→ **To be done**:
- 1) Answer these questions from the gold market article.
(a) What record price did gold reach, and on what date?
(b) Which firm employs the analyst Tom Pawlicki?
(c) What price did bullion fall to in the London morning fixing?
- 2) Pick up the article on gold prices after its final sentence and keep writing it.

→ **Page text**:
..............................
By: Nicholas Larkin and Sungwoo Park
Gold fluctuated in London on speculation that investors will buy more metal as a protection of wealth and that yesterday’s price drop was overdone.
The metal, which reached a record $1,431.25 an ounce on Dec. 7, yesterday fell the most since Nov. 12 on speculation data showing recovering economies will curb investment demand. The euro declined against the dollar today amid concern that Europe’s debt crisis will persist. The Federal Reserve said the U.S. central bank needs to maintain its bond-purchase plan as the economy struggles to recover.
“Economic data has improved in the last few days,” Tom Pawlicki, an analyst at MF Global Holdings Ltd. in Chicago, said in a report. “We would still say that the economic recovery is immature. Any signs of economic slowdown could quickly boost metals prices once again.”
Immediate-delivery bullion lost 38 cents to $1,380.34 an ounce at 11:24 a.m. in London. Prices dropped 2.4 percent yesterday and today swung between a gain of 0.3 percent and a loss of 0.2 percent. The metal for February delivery was 0.1 percent higher at $1,380.20 on the Comex in New York.
Bullion fell to $1,382.75 an ounce in the morning “fixing” in London, used by some mining companies to sell output, from $1,388.50 at yesterday’s afternoon fixing.
..............................
→ **Stored data**:
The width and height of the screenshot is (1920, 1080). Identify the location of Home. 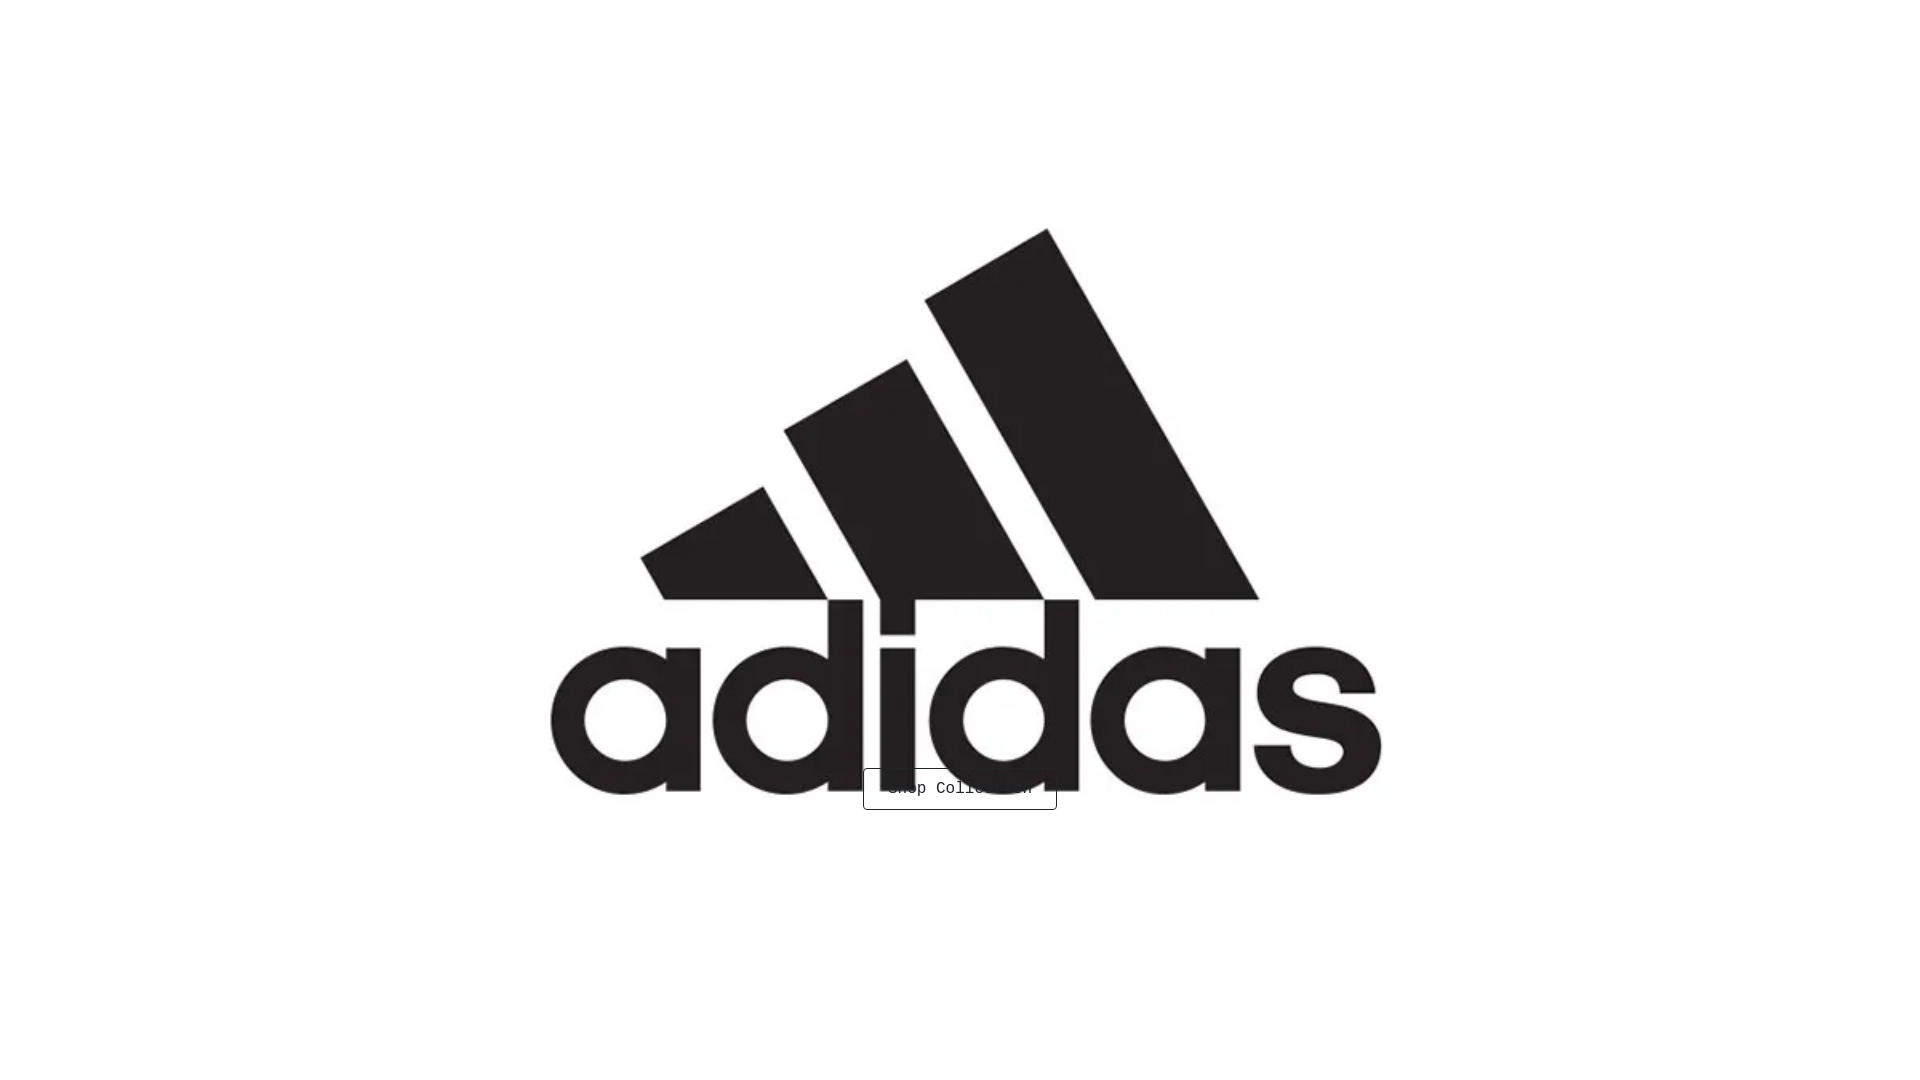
..............................
→ **Responses to the tasks**:
- 1)
(a) $1,431.25 an ounce, on Dec. 7.
(b) MF Global Holdings Ltd. in Chicago.
(c) $1,382.75 an ounce.

- 2)
Gold jumped 30 percent last year after governments spent trillions of dollars and kept interest rates low to bolster economies following the worst global recession since World War II.
Precious-metals prices rose as investors lost confidence in currencies and became more concerned about the fiscal health of euro-region countries including Ireland.
‘Fell Too Much’
Bullion will average $1,502 an ounce this year and climb as high as $1,780, refiner MKS Finance SA in Geneva said today in a report.
“Gold fell too much yesterday,” Chris Kwon, a trader at KTB Securities Co. in Seoul, said by phone. “Improving economic data appear to provide just some short-term weakness for gold. Overall, the uptrend remains intact as the U.S. economy is not in a full recovery yet and interest rates remain low.”
Improvements in the U.S. economy didn’t meet the threshold for scaling back the Fed’s plans to purchase $600 billion in bonds, the Fed said in minutes of its Dec. 14 policy meeting, which were released yesterday. Orders placed with U.S. factories unexpectedly rose in November and manufacturing in the U.S. expanded at the fastest pace in seven months in December.
Gold assets in exchange-traded products fell 3.95 metric tons to 2,094.77 tons yesterday, according to data compiled by Bloomberg from 10 providers. Holdings reached a record 2,114.6 tons on Dec. 20.
Silver for immediate delivery in London fell 1.6 percent to $29.27 an ounce. It yesterday dropped 3.1 percent, the most in four weeks, after reaching a 30-year high of $31.2375 on Jan. 3.
Palladium slipped 3.2 percent to $753.78 an ounce. It was the best-performing precious metal last year with a surge of 97 percent and reached $807.75 on Jan. 3, the highest level since March 2001. Platinum was 2.6 percent lower at $1,712.75 an ounce.
All Things Considered – John’s Commentary
On Tuesday I wrote an article entitled “Bite the Bullet” which can be viewed here: “Bite the Bullet”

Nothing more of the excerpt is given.